Determine the number of lines in the following entries that hold the word "pixels". Give only that number.

▸ Data extracts:
[Start of section]
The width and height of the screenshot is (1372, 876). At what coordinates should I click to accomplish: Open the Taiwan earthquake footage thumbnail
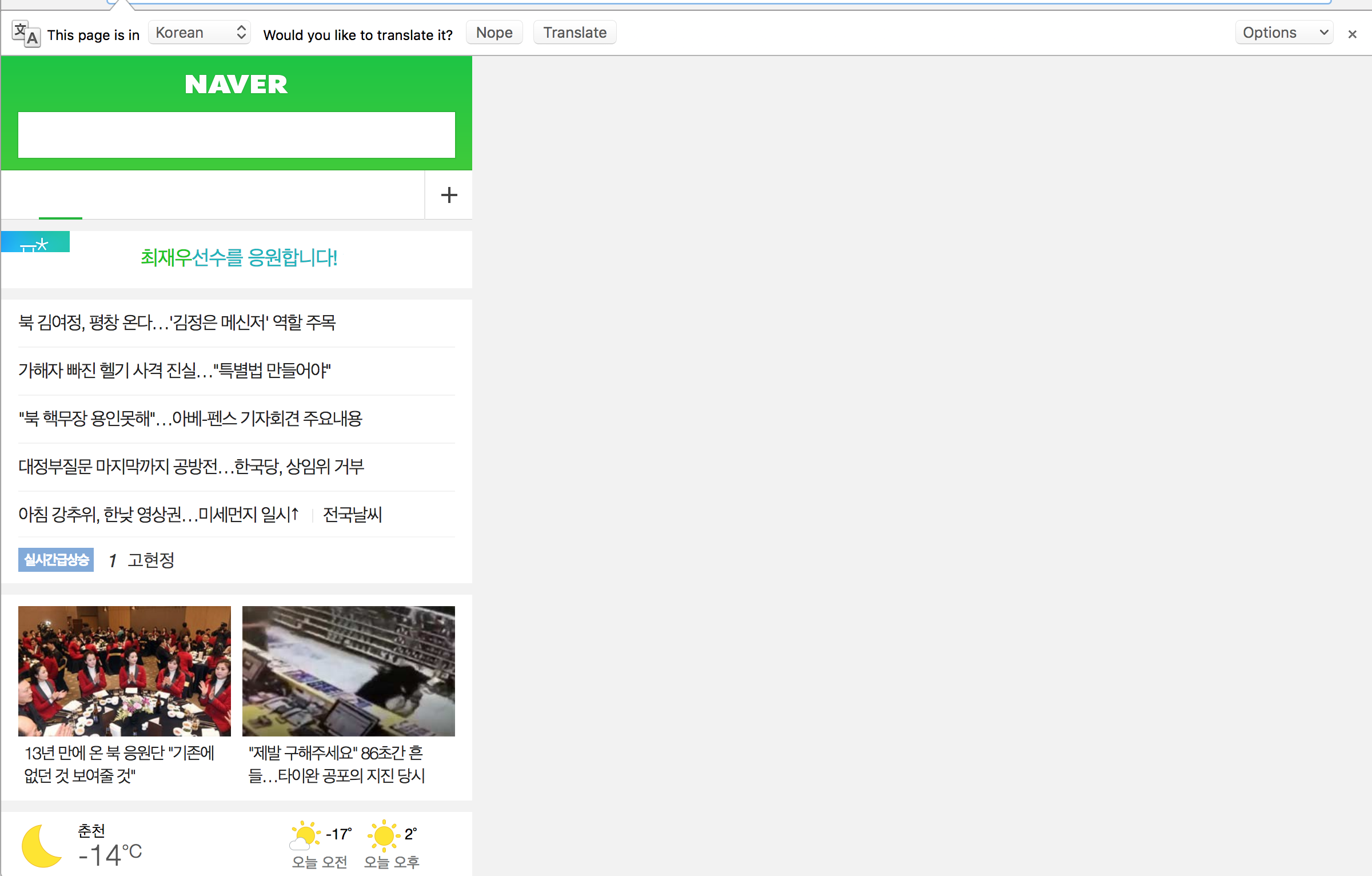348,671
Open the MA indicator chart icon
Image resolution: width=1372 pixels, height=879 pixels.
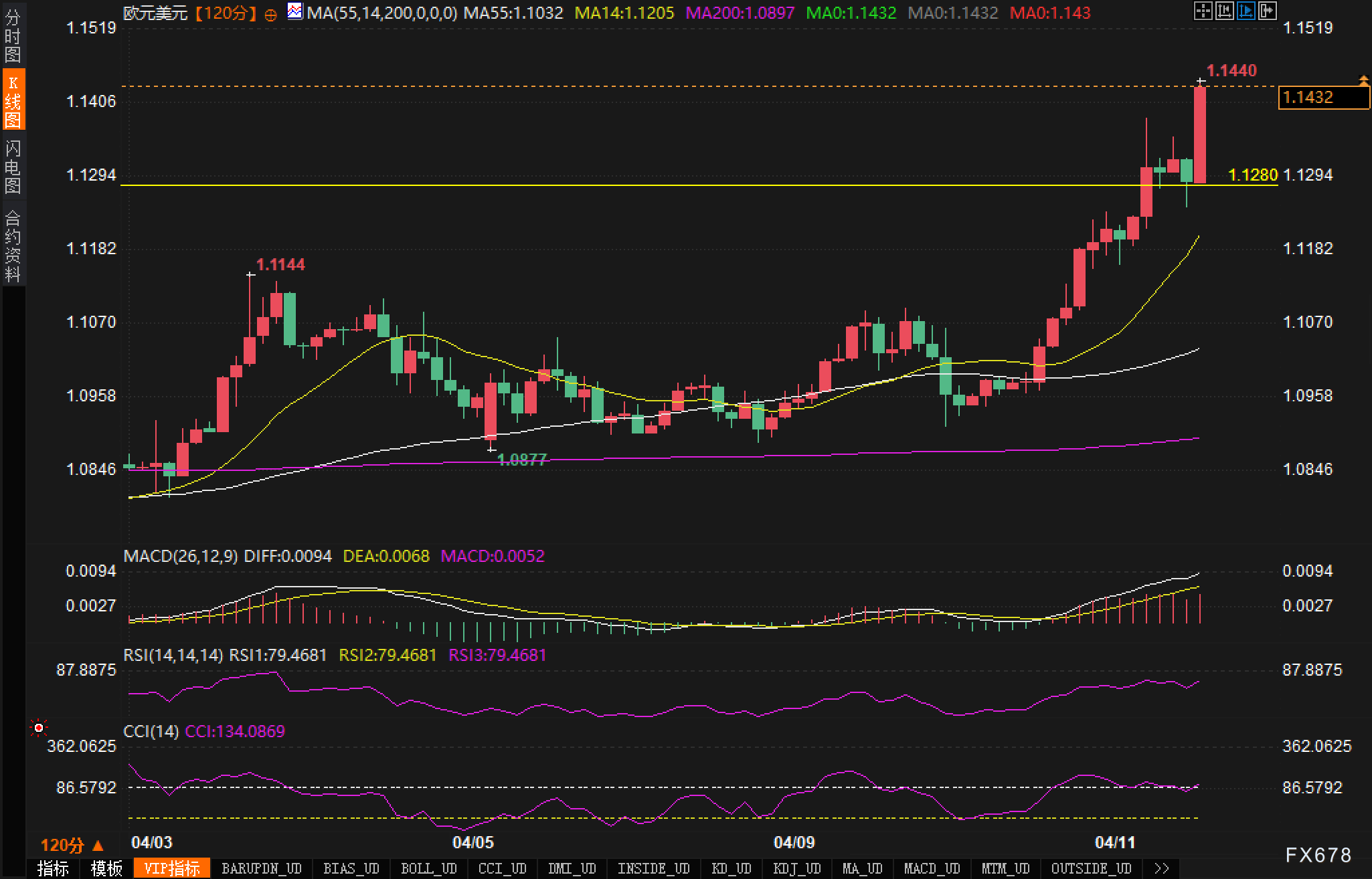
[End of section]
[Start of section]
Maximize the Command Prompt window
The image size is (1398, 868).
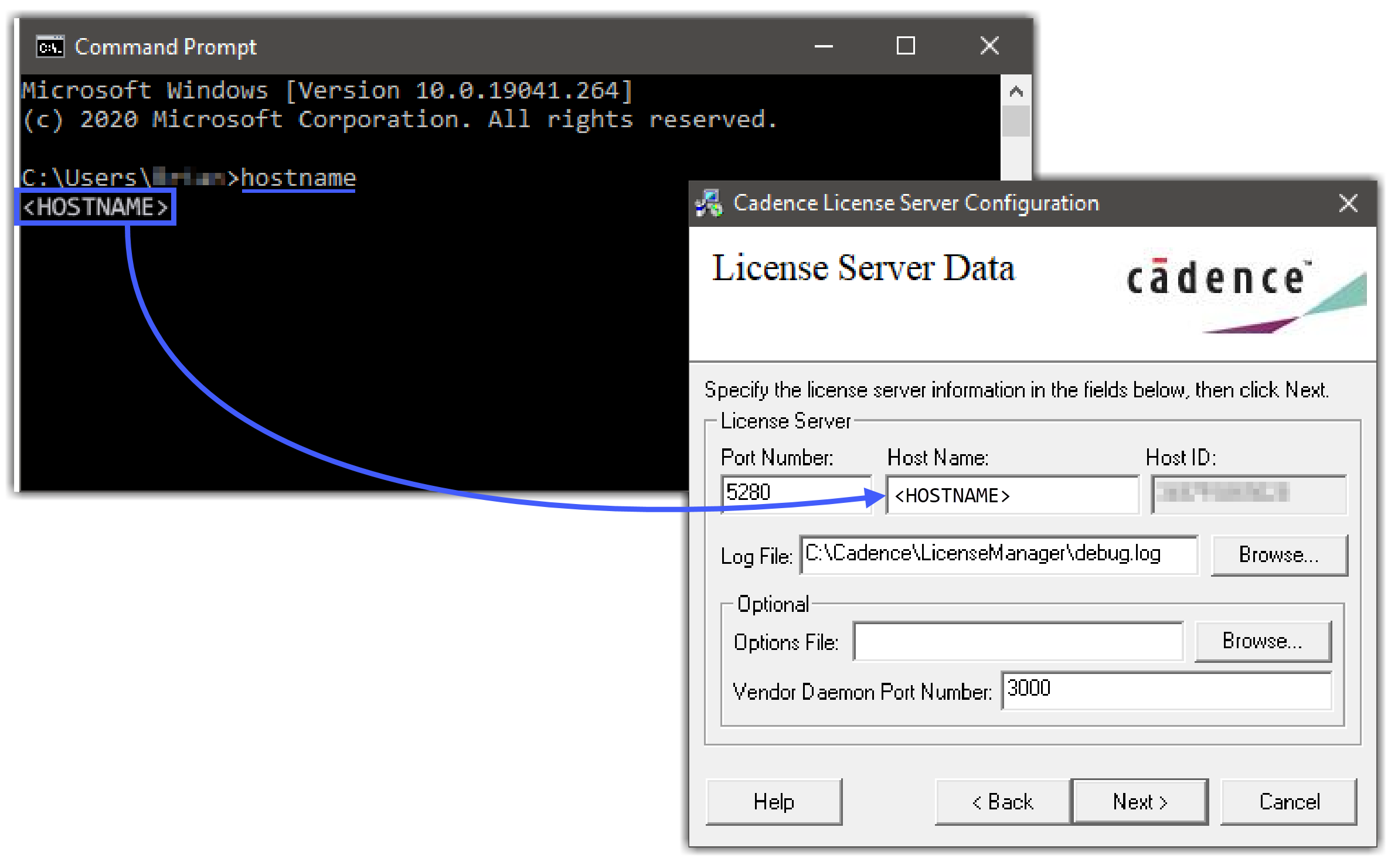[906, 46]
[End of section]
[Start of section]
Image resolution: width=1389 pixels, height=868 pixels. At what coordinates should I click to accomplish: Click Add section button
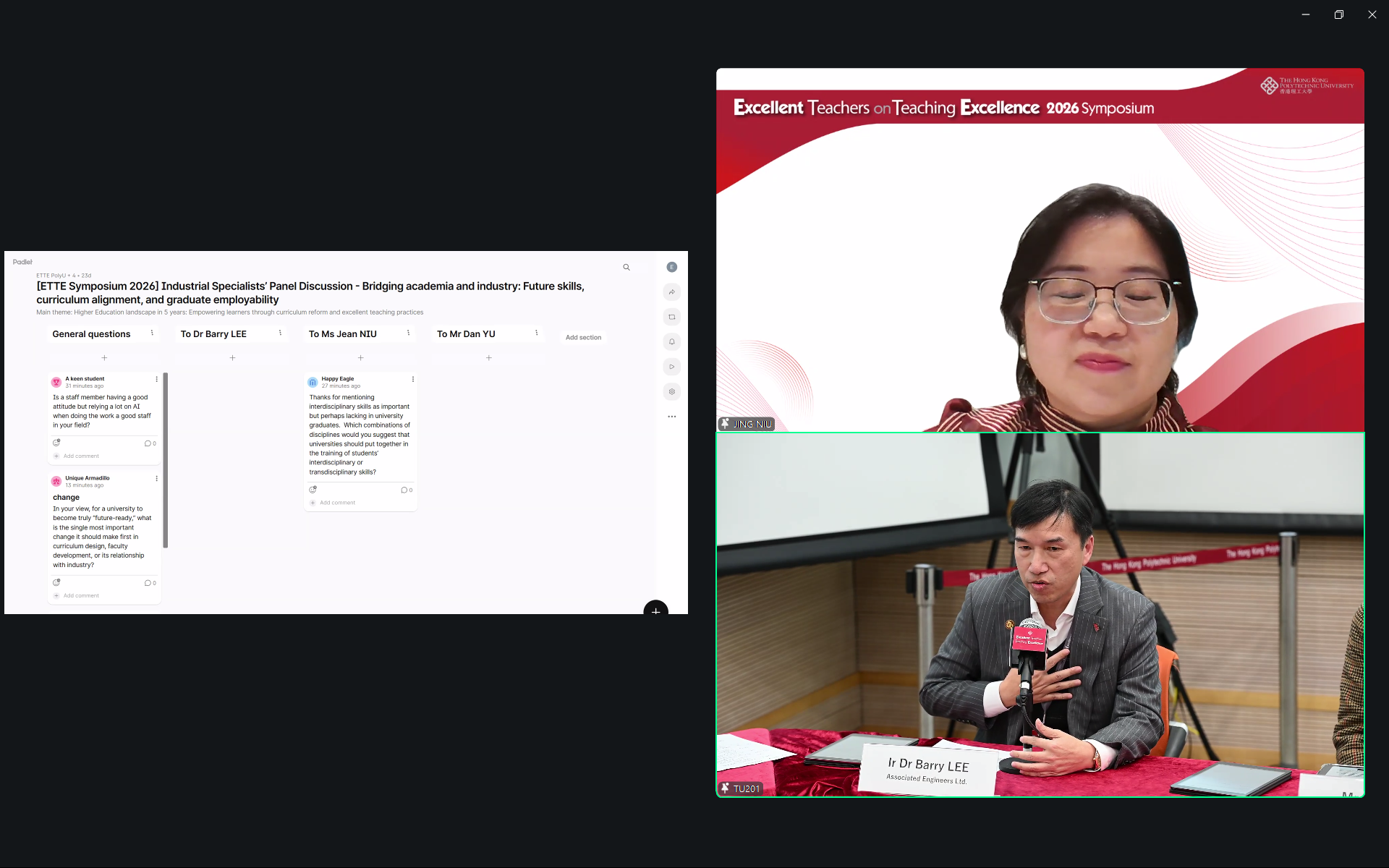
[End of section]
▸ Output of the task: 2